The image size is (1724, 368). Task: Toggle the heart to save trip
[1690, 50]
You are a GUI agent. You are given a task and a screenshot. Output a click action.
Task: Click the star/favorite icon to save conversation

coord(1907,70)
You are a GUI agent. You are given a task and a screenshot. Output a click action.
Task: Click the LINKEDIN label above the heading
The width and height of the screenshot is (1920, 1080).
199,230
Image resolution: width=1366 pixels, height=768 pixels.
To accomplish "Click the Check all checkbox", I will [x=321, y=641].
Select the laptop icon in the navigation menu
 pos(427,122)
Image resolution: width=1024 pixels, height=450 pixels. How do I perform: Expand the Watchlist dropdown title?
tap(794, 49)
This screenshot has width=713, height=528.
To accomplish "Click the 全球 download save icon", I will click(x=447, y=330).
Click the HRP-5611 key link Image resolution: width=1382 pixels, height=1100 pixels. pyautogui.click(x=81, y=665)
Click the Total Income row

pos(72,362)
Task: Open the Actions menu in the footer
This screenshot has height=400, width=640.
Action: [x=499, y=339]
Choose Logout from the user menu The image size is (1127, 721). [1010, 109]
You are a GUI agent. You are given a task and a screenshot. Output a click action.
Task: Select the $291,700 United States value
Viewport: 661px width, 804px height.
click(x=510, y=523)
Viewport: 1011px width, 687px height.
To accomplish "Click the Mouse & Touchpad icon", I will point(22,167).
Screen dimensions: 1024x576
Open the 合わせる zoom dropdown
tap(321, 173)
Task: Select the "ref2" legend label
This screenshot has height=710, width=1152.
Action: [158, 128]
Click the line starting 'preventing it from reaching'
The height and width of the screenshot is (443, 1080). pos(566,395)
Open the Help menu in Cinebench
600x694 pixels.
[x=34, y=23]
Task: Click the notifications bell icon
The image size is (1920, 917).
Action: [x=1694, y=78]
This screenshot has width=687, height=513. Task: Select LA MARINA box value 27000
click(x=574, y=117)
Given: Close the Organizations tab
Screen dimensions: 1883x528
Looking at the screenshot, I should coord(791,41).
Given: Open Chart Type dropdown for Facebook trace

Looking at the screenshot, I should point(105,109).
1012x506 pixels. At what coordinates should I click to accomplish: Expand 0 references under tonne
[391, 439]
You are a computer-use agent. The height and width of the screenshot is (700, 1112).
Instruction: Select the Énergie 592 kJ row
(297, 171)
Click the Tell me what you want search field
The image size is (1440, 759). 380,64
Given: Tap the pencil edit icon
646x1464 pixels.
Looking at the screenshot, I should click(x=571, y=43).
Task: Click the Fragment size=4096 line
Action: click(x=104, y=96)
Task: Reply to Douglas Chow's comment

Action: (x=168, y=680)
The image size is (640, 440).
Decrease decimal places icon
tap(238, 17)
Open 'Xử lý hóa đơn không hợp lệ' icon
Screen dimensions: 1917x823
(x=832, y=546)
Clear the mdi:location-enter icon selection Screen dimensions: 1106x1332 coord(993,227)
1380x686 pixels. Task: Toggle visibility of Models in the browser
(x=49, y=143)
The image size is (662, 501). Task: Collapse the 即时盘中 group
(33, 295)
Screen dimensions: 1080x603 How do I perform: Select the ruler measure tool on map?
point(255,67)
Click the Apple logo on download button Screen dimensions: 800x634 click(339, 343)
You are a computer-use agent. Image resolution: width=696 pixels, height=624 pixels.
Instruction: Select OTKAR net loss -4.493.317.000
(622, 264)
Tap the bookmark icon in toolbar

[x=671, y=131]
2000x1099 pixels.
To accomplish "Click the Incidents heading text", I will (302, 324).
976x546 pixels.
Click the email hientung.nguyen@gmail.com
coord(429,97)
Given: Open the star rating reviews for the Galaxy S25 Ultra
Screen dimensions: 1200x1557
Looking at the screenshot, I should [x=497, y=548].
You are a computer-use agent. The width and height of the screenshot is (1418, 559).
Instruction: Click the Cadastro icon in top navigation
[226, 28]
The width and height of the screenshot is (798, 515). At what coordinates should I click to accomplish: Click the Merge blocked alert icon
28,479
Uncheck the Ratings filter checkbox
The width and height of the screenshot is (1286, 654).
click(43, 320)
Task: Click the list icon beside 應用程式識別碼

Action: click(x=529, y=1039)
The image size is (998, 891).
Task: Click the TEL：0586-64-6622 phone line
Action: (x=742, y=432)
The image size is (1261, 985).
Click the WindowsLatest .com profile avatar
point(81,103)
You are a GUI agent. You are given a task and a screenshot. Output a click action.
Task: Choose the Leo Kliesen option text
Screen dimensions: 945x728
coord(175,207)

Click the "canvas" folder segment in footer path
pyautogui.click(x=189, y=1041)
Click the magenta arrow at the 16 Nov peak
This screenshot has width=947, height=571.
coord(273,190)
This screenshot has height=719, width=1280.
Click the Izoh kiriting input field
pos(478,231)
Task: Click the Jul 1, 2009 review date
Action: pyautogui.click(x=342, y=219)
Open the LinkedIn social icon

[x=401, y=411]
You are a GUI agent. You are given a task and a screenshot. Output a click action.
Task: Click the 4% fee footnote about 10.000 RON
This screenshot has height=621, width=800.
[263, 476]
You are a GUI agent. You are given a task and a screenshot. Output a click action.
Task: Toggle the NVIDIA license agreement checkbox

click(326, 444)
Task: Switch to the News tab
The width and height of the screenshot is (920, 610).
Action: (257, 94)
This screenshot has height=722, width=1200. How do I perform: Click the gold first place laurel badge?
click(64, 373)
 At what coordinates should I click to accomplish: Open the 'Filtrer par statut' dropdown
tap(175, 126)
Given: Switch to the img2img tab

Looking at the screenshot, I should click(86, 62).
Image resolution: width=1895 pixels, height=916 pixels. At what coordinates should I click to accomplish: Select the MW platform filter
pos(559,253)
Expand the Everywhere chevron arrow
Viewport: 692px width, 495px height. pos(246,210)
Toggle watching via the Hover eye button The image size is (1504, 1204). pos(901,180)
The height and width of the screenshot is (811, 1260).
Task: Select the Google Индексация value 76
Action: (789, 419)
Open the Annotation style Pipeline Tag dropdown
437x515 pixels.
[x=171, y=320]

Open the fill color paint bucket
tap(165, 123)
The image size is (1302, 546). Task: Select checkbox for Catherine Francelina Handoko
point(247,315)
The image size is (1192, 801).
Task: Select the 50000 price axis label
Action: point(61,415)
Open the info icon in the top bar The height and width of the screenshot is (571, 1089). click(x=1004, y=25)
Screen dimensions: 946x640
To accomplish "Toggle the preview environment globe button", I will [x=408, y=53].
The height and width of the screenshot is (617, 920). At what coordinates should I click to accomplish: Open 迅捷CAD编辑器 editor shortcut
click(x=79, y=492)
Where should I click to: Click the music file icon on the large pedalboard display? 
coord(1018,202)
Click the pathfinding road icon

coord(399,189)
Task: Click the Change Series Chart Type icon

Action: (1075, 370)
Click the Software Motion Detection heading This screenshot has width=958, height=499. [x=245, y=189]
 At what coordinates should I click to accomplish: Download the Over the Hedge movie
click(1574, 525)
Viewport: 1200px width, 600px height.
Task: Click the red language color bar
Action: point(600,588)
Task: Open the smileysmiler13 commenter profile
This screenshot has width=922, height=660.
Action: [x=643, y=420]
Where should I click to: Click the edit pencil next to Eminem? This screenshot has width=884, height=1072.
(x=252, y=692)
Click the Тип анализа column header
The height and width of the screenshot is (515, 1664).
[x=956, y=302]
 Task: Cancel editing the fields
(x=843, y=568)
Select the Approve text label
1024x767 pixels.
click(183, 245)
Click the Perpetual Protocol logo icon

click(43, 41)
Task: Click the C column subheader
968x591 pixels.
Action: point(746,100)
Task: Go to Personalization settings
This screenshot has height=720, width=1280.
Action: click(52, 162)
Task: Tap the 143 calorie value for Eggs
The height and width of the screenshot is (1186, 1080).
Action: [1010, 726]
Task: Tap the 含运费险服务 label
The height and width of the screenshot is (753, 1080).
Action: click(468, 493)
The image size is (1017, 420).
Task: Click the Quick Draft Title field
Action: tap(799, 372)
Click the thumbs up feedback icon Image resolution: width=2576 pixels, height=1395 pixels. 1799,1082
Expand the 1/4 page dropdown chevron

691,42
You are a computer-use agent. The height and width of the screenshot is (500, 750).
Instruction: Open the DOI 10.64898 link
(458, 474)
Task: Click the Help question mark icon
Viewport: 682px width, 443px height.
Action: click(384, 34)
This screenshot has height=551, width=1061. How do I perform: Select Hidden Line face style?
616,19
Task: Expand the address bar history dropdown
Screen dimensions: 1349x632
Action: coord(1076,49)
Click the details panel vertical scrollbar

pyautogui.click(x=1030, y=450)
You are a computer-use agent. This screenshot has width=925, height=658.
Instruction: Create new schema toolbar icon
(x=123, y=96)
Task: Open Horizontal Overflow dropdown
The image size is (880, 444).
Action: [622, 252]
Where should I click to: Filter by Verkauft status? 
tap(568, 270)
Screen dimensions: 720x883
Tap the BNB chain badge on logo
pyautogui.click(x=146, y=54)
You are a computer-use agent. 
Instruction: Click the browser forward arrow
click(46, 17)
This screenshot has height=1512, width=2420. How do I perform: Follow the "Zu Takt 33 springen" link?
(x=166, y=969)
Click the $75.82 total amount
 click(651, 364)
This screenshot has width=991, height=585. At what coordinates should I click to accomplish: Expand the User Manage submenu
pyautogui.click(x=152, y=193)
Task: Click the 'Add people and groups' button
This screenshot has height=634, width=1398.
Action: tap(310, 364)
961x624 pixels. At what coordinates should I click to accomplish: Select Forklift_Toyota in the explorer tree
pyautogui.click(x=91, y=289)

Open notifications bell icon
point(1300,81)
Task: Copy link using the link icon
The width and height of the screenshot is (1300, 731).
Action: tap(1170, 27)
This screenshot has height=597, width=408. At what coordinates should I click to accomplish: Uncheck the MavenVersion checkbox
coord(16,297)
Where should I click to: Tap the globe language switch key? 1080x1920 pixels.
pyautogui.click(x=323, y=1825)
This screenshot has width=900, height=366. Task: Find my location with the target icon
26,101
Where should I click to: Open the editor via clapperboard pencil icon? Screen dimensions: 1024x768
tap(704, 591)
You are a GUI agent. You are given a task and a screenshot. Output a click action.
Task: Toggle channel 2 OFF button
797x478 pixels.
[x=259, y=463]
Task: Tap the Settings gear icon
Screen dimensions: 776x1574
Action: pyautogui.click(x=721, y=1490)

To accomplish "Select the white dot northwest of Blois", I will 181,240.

#####

◆ Activity: Copy each line of the data above that holds "text".

◆ Response:
To accomplish "Click the Incidents heading text", I will (302, 324).
Task: Choose the Leo Kliesen option text
Select the Approve text label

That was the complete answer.